FreqKV: Key-Value Compression in Frequency Domain for Context Window Extension

Existing key-value (KV) cache compression methods for large language models (LLMs) often rely on token eviction, which risks losing critical local information in both long prefilling and decoding scenarios. When extrapolating beyond the pretrained context length, their performance degrades sharply on long-context benchmarks. Motivated by the observation in the frequency domain that the context information is concentrated in the low-frequency components, we propose FreqKV, a parameter-free and architecture-agnostic approach. It iteratively compresses the increasing KV cache in the frequency domain, allowing models to process lengthy contexts efficiently. With minimal training at 8K length, FreqKV extends the context window of LLaMA-2-7B up to 256K tokens while maintaining stable perplexity. Extensive experiments across prefilling and decoding demonstrate that FreqKV enables robust context window extension and consistently outperforms existing KV cache compression methods on LLaMA-2 and LLaMA-3, highlighting its effectiveness for both understanding and generation in long contexts.

💡 Research Summary

FreqKV introduces a novel, parameter‑free method for extending the context window of large language models (LLMs) by compressing the key‑value (KV) cache in the frequency domain. The authors begin with an empirical observation: the energy of KV states in LLaMA‑2‑7B concentrates increasingly in low‑frequency components as depth grows. By applying a discrete cosine transform (DCT) along the sequence dimension, they map the KV cache into the frequency domain, retain only the low‑frequency coefficients (a configurable retention ratio γ, default 0.5), discard the high‑frequency part, and then reconstruct the compressed KV via inverse DCT (IDCT) with appropriate scaling.
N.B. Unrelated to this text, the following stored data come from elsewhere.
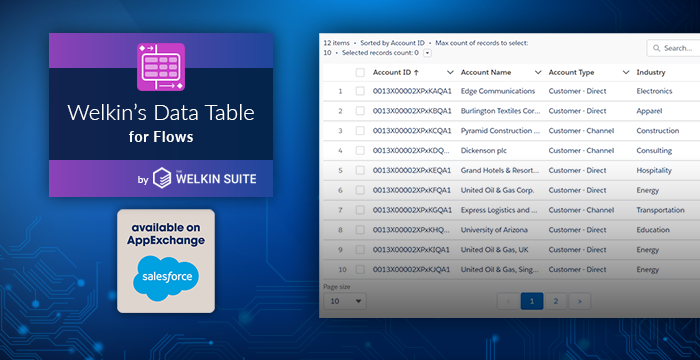Expand the Account Type column menu chevron
This screenshot has width=700, height=360.
point(626,72)
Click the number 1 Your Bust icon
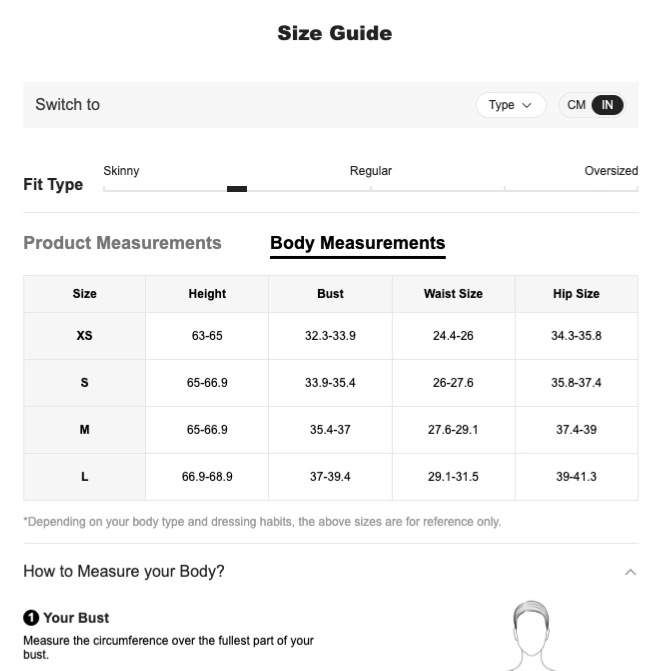This screenshot has height=671, width=670. [x=31, y=618]
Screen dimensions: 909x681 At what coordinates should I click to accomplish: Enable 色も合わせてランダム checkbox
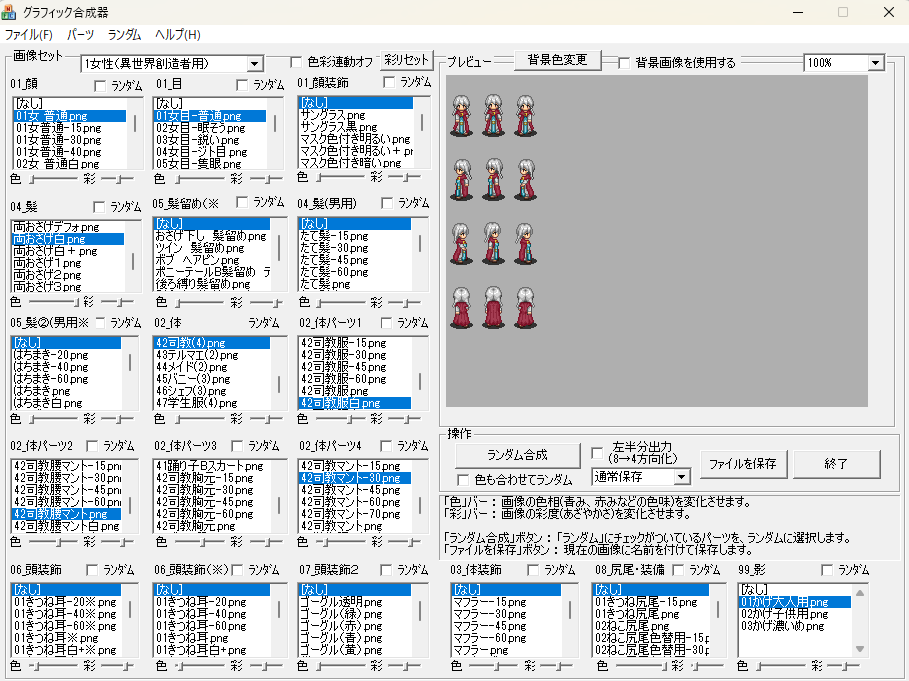[x=464, y=479]
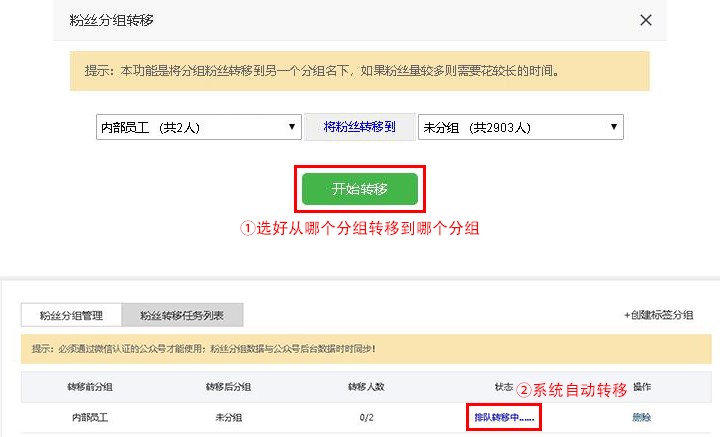This screenshot has height=437, width=720.
Task: Click the 0/2 transfer count cell
Action: click(368, 417)
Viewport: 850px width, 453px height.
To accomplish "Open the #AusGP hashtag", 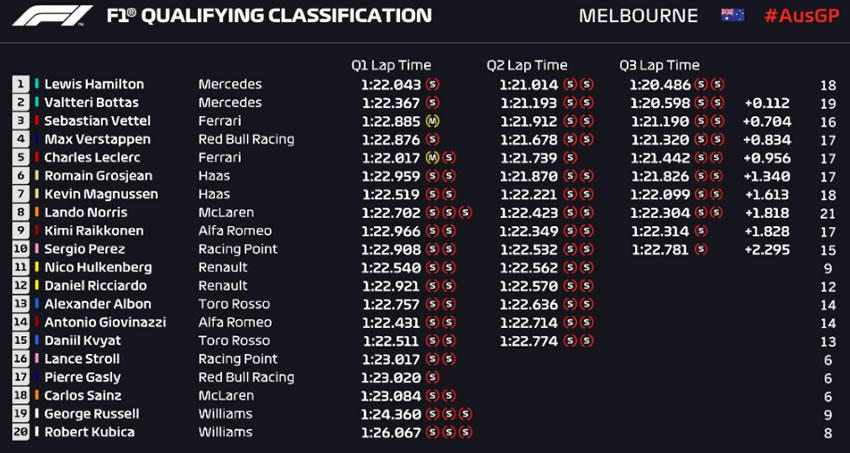I will (x=799, y=16).
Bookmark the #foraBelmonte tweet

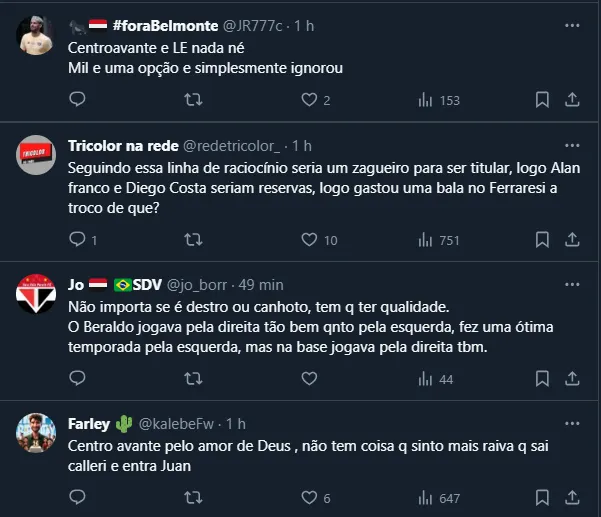click(541, 100)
The compression is performed iteratively. When the cache reaches its maximum size N (e.g., the original 4 096 token window), the KV matrices are transformed, filtered, and reconstructed, reducing the effective cache size to L = γ · N. The compressed KV is then concatenated with newly arriving tokens; once the cache fills again, the process repeats. Early “sink” tokens (S = 4 in experiments) are never compressed, preserving the most important initial context, a design motivated by the “attention sink” phenomenon reported in recent work. Because the compression operates on the KV matrices before applying RoPE, positional embeddings are re‑applied after reconstruction using the new indices, eliminating the need for position extrapolation.

Training is minimal: a short fine‑tuning phase of 1–2 epochs on 8 K‑length sequences suffices to adapt the model to the compressed representation. Experiments span LLaMA‑2‑7B/13B and LLaMA‑3‑8B, evaluating both prefilling (understanding) and decoding (generation) scenarios. Results show that extending the context window up to 256 K tokens incurs only a tiny perplexity increase (≈ 0.2–0.4), outperforming token‑eviction baselines such as SnapKV, PyramidKV, and FastKV by 10–15 % in perplexity. On long‑context benchmarks (LongBench, RULER, Needle‑in‑a‑Haystack) the low‑frequency‑only version yields substantially higher ROUGE and accuracy scores, confirming that low‑frequency components encode global semantics while high‑frequency components capture finer, less critical details. In generation tests (LongGenBench) FreqKV maintains token quality while halving memory consumption compared to the uncompressed baseline.

Complexity analysis indicates that each compression step costs O(N log N) due to the DCT/IDCT operations, and it is triggered only once every N − L tokens, making the overhead negligible relative to the overall self‑attention cost. The method requires no additional parameters, no architectural changes, and works with any decoder‑only Transformer that uses KV caching, making it broadly applicable.

The paper also discusses potential extensions: adaptive retention ratios, alternative transforms (FFT, wavelets), and dynamic scheduling of compression based on token importance. By grounding the approach in the Frequency Principle—low frequencies converge faster and dominate learned representations—the authors provide both theoretical justification and practical evidence that frequency‑domain KV compression is a viable path toward scalable, long‑context LLM inference.